Implementing standardised rhodes index to measure the efficacy of ginger extract (Zingiber officinale) in pregnancy induced nausea and vomiting

Background: Although nausea and vomiting are natural signs of pregnancy affecting about half the pregnant women during their first trimester of pregnancy, it is unpleasant and difficult symptom to deal with. Considering the fact that medication during pregnancy is not advised, we decided to study the efficacy of a natural product to control nausea and vomiting during early pregnancy. Our study was directed to estimate the efficacy of ginger extract (Zingiber officinale) in pregnancy induced nausea and vomiting.Methods: A total of 30 women with pregnancy of 4-16 weeks, suffering from nausea and vomiting were included in this study (n=30). Subjects were given ginger extract 250mg, to be taken 3 times a day half an hour before food for 1 week. Severity of vomiting was assessed by Rhodes Index of Nausea and Vomiting by the patients. Baseline scores were compared with the score at the end of 7 day. The findings were analysed statistically.Results: Effect with the ginger extract in pregnancy induced nausea and vomiting was assessed at the end of treatment (day 7) and compared with the baseline values.
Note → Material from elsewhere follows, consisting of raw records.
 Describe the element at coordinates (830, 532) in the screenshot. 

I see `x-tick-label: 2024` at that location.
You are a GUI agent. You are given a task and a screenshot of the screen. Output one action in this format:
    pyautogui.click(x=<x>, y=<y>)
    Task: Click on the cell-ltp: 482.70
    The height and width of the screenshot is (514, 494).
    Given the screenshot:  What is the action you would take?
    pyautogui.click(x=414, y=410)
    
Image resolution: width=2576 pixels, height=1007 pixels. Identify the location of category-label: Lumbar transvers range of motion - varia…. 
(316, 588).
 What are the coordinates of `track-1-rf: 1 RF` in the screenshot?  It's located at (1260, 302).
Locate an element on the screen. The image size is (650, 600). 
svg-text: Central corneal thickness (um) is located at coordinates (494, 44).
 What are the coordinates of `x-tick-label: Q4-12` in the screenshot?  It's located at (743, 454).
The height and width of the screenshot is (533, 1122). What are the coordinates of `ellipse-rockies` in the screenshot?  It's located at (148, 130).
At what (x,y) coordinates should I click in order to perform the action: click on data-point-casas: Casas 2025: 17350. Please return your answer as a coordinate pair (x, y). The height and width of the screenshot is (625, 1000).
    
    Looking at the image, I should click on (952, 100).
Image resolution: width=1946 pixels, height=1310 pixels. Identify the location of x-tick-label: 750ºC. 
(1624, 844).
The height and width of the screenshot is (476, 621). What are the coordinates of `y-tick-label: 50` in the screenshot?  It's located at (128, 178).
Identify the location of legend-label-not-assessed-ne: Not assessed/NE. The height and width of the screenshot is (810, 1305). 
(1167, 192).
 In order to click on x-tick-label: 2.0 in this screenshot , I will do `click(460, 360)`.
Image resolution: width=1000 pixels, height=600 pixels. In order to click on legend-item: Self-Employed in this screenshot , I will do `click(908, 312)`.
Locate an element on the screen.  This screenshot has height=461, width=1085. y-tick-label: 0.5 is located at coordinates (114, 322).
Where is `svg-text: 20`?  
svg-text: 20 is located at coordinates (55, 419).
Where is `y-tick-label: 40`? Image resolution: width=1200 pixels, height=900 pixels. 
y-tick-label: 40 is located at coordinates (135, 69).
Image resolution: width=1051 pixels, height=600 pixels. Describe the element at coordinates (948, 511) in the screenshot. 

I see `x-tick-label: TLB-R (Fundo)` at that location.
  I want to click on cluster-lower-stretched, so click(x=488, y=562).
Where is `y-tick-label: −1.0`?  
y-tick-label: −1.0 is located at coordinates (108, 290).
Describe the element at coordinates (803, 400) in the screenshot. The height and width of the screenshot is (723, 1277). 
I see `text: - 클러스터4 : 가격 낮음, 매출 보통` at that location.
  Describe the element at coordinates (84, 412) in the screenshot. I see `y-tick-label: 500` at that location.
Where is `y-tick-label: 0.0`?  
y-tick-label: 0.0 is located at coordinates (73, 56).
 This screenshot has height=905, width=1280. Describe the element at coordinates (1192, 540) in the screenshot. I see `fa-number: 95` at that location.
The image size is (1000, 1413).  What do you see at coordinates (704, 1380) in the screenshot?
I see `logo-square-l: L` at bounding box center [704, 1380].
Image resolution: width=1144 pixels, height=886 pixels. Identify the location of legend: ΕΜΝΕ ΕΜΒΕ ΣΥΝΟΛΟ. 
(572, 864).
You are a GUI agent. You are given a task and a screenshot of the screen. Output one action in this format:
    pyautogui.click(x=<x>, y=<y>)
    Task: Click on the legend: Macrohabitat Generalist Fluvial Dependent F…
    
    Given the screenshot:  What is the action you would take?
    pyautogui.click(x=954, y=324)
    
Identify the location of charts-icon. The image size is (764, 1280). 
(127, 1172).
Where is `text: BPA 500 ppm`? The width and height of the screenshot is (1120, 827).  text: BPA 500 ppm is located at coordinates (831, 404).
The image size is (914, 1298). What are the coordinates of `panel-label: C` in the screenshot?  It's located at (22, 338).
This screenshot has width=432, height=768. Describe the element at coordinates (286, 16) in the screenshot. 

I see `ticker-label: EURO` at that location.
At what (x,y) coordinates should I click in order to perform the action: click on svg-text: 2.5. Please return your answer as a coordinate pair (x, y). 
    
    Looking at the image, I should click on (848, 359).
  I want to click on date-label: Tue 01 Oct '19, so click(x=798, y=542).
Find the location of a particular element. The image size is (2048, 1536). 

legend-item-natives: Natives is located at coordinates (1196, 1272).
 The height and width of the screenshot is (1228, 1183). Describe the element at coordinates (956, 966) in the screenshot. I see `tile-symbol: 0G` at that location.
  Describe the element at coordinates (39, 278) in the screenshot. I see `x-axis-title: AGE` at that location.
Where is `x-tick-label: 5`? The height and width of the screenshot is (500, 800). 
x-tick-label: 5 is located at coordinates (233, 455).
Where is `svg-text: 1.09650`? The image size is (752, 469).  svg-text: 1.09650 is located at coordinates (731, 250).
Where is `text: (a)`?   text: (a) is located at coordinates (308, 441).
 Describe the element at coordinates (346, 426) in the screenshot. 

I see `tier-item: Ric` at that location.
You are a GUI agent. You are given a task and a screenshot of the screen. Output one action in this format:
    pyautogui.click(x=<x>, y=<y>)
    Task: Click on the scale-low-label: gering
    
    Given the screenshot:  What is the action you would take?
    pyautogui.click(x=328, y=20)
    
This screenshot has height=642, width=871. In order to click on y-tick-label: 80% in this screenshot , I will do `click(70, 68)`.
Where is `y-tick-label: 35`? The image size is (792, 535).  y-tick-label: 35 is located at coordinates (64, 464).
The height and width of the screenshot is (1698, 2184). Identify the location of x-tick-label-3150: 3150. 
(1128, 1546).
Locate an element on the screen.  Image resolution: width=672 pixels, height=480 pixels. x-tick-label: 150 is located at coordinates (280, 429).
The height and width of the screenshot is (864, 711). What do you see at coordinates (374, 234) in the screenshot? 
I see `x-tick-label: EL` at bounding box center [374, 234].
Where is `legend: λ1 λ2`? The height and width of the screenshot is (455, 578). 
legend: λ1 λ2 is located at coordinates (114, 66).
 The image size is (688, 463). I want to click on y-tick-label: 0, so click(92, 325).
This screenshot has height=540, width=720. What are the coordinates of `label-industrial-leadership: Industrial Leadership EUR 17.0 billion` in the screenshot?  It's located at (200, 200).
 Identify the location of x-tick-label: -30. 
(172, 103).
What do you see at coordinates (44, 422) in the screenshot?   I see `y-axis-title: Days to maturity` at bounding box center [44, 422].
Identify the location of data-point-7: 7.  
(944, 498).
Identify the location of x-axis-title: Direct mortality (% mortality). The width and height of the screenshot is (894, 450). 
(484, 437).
Four patients reported symptoms of heartburn. Otherwise, there were no other reports of any adverse effects. The results showed significance (p <0.005).Conclusions: Ginger extract (Zingiber officinale) helps in reducing severity and frequency of pregnancy induced nausea and vomiting. Therefore, we conclude that ginger extract can be used for mild to moderate nausea and vomiting induced by pregnancy during first trimester.